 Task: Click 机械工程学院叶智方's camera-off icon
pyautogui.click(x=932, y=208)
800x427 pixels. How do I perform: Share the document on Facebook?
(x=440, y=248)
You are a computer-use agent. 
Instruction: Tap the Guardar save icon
* * *
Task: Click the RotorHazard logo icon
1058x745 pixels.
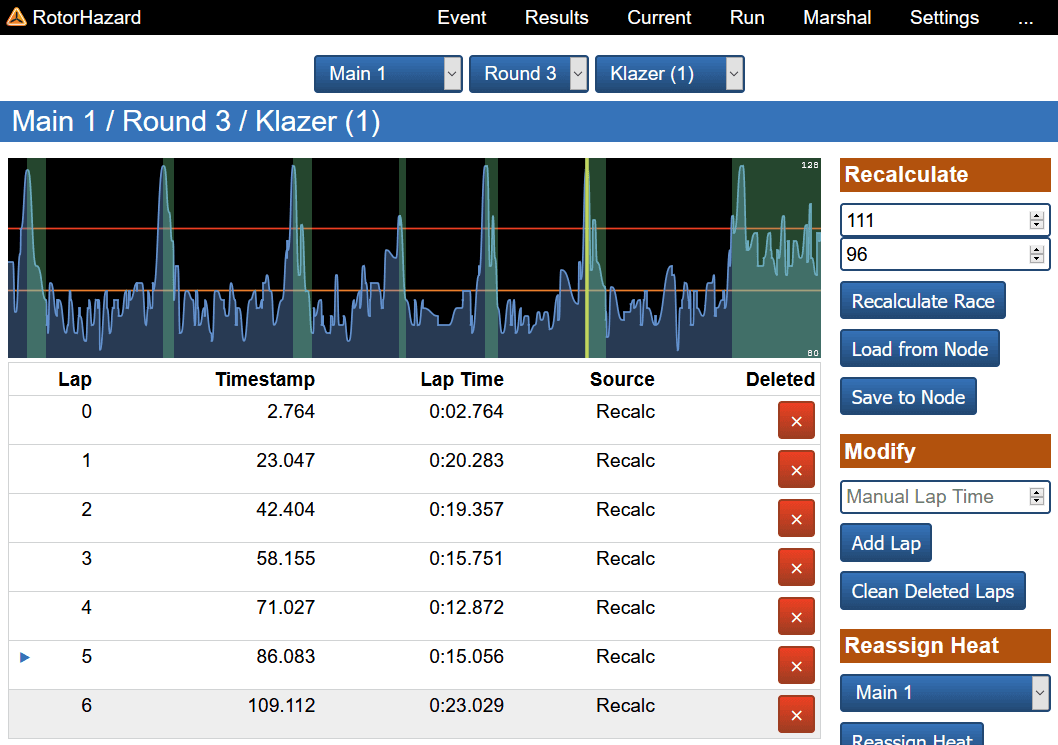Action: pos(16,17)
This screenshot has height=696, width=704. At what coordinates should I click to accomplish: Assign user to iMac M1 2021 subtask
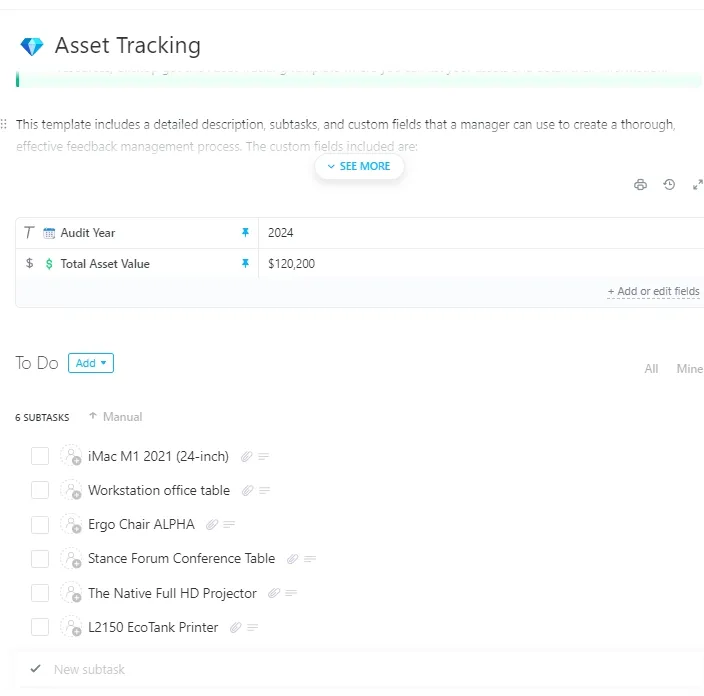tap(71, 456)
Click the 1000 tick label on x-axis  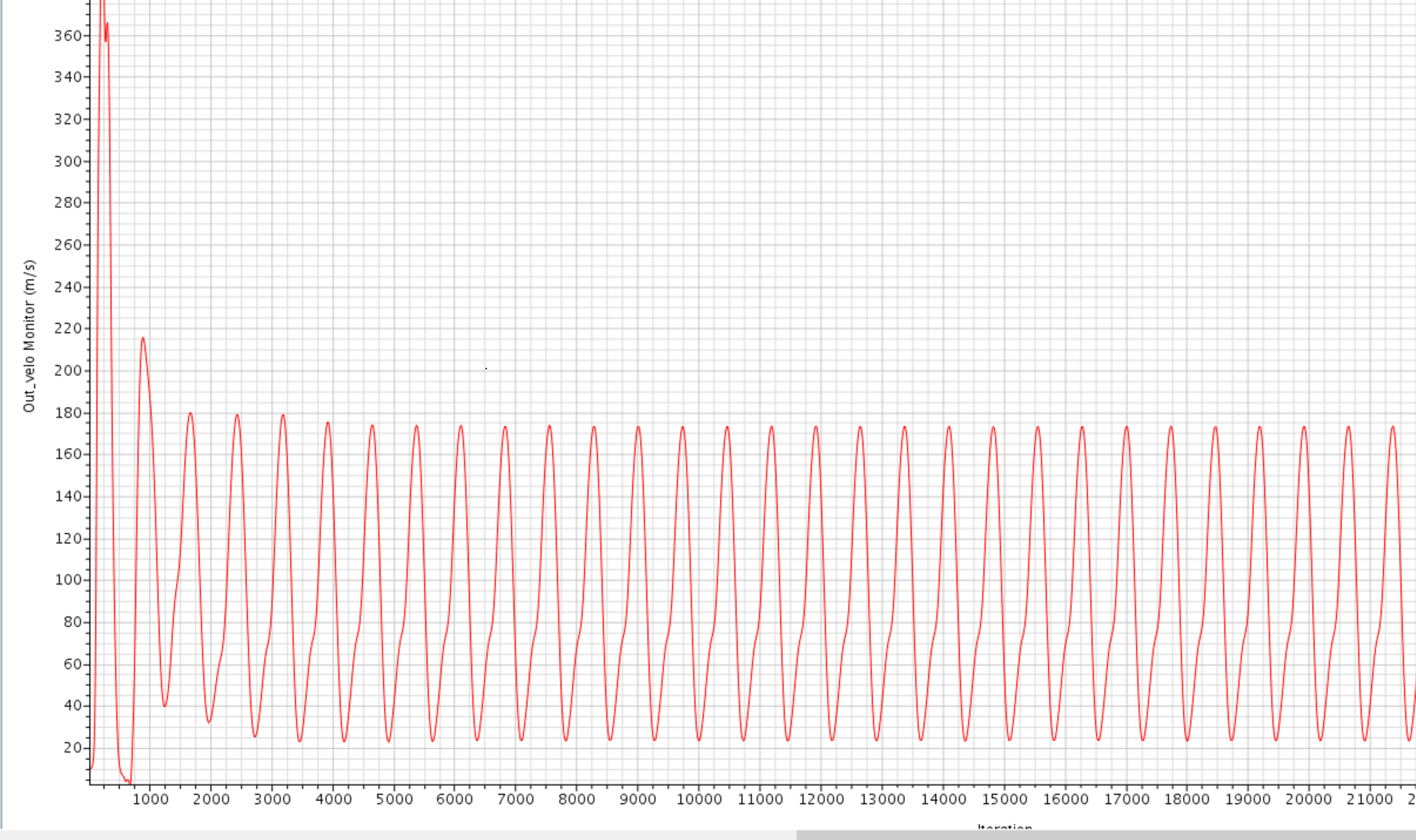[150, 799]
--
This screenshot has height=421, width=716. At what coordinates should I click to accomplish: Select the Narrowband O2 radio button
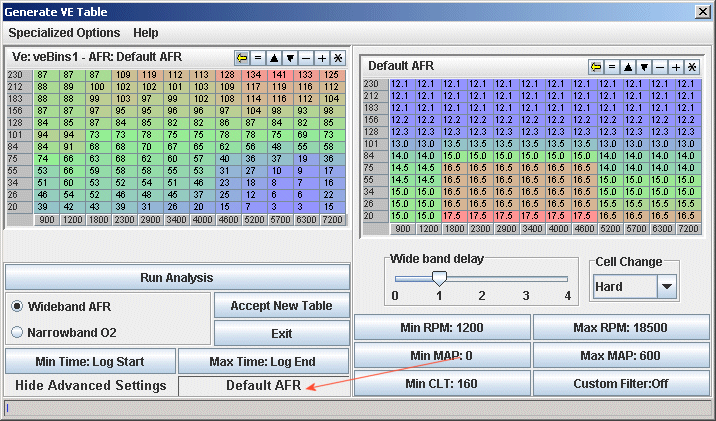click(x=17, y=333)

**Task requirements:** Express the lines of the material starting at the line containing "800x427 pixels. How" and ending at the line containing "Instruction: Tap the Guardar save icon" as a JSON list of strings, one string per line, with blank lines left out.

**Answer to this task:**
[
  "800x427 pixels. How do I perform: Share the document on Facebook?",
  "(x=440, y=248)",
  "You are a computer-use agent. ",
  "Instruction: Tap the Guardar save icon"
]